Nikesh Arora, CEO of Palo Alto Networks, framed the debate as speed versus trust. As AI systems become autonomous agents, questions of liability, security, and sovereignty intensify. February. He warned about adversarial AI, agent hijacking, and malicious code generation, emphasizing that governance alone is insufficient; security must be built into AI architecture from the start.
Venture capitalist Vinod Khosla brought the focus to inclusion: “Unless AI benefits the bottom half of the population, we will not see real impact.” He highlighted scalable AI tutors, AI-driven medical systems, and voice-based agronomy tools as practical models for expanding access in education, healthcare, and agriculture. For an international audience, this reframed AI not as elite automation but as mass capability expansion.
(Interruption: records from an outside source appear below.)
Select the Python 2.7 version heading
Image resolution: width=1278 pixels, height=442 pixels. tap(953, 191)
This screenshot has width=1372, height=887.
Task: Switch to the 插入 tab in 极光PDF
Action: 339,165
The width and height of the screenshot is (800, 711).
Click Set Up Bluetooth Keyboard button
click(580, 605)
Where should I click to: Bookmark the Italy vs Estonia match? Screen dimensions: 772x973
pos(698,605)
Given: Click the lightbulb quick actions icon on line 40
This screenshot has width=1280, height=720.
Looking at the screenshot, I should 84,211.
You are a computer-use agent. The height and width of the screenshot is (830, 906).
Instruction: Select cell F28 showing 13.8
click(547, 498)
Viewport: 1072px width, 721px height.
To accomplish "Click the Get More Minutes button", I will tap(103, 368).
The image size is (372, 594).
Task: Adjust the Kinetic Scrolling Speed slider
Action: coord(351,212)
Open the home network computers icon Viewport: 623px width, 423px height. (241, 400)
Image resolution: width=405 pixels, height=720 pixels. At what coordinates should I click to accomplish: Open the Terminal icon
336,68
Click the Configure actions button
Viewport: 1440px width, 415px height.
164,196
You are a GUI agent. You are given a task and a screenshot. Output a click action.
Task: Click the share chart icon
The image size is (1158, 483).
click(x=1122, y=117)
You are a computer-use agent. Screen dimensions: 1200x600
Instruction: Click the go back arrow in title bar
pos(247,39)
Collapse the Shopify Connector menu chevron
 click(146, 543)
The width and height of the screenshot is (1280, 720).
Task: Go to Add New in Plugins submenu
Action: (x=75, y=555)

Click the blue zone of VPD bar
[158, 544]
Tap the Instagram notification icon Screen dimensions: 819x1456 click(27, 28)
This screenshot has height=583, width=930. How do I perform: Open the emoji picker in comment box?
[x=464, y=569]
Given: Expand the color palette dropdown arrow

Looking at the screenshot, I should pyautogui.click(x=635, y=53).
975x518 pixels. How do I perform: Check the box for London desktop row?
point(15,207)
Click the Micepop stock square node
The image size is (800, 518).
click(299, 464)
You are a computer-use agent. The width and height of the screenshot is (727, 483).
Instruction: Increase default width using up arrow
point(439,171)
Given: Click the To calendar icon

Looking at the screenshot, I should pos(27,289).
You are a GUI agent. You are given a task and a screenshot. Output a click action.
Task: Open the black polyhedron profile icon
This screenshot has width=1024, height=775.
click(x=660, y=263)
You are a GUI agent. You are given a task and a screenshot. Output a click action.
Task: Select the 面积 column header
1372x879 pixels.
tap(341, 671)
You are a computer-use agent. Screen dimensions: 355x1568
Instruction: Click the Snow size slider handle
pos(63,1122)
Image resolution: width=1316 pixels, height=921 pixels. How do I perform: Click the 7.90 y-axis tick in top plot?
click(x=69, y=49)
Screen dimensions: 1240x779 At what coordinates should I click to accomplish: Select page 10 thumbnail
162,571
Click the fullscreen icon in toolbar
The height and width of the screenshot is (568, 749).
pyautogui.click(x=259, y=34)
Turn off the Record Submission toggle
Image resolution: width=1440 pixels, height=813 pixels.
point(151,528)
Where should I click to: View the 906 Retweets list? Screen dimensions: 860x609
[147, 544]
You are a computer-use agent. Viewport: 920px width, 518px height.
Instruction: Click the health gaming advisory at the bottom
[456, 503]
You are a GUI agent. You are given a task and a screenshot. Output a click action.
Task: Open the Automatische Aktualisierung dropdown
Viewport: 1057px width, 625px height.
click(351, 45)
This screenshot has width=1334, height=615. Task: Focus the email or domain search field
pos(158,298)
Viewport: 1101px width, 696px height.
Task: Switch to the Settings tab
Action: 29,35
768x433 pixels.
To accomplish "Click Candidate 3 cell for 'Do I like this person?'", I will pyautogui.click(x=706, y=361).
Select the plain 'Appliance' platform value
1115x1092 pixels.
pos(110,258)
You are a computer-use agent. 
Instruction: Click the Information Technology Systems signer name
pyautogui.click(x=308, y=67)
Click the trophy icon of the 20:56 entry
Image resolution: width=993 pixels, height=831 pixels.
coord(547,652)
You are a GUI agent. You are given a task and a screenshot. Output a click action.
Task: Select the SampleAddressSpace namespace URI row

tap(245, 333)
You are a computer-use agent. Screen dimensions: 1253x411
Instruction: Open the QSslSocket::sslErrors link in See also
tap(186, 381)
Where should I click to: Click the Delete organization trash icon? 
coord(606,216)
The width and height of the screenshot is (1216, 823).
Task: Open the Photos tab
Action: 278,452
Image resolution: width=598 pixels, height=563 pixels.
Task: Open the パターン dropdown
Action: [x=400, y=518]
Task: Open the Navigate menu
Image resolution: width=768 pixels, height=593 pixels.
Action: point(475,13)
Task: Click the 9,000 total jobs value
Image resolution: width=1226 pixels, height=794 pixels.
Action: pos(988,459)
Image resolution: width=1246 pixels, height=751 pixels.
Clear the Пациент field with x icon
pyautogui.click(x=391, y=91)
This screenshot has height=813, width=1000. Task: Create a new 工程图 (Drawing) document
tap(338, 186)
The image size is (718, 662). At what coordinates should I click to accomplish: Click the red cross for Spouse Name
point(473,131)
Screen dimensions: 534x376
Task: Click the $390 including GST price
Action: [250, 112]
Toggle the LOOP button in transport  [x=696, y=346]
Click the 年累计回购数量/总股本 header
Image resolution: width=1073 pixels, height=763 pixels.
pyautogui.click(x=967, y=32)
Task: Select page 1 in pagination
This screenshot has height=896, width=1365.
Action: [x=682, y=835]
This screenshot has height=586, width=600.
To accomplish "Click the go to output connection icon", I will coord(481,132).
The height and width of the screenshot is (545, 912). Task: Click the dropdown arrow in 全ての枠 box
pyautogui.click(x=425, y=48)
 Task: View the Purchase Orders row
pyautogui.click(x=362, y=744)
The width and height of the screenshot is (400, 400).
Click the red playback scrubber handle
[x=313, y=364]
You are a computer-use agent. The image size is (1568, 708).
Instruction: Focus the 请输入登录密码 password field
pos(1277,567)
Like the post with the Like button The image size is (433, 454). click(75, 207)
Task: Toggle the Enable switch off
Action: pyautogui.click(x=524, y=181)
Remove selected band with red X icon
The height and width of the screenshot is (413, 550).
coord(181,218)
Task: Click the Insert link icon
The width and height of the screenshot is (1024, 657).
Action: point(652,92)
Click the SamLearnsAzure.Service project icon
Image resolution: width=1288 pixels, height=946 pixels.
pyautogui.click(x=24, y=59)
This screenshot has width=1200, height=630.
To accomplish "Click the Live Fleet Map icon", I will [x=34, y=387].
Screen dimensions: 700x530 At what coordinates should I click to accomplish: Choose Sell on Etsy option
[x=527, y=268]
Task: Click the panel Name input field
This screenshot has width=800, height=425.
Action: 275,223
According to Roy Jakobs, CEO of Philips, “AI will have its greatest impact in healthcare, because healthcare needs it.” Facing rising demand, workforce shortages, and chronic disease burdens, healthcare systems are under pressure to adopt AI-driven efficiency. He emphasized that the first wave of AI is not about replacing clinicians but about giving them back time, automating documentation, prioritizing urgent cases, and reducing workflow friction. He highlighted autonomous MRI systems, helium-free imaging technology, and AI-enabled smart hospital environments that detect patient deterioration early under human oversight.
Major investments surge
The Inaugural Day quickly turned into a high-stakes investment showcase. U.S. tech giants reaffirmed massive long-term bets on India’s AI infrastructure: Microsoft confirmed plans to invest approximately $17.5 billion over four years in cloud and AI infrastructure, while Google had already committed around $15 billion over five years for digital and AI infrastructure, and Amazon pledged $35 billion by 2030 to expand AI and cloud capacity in India.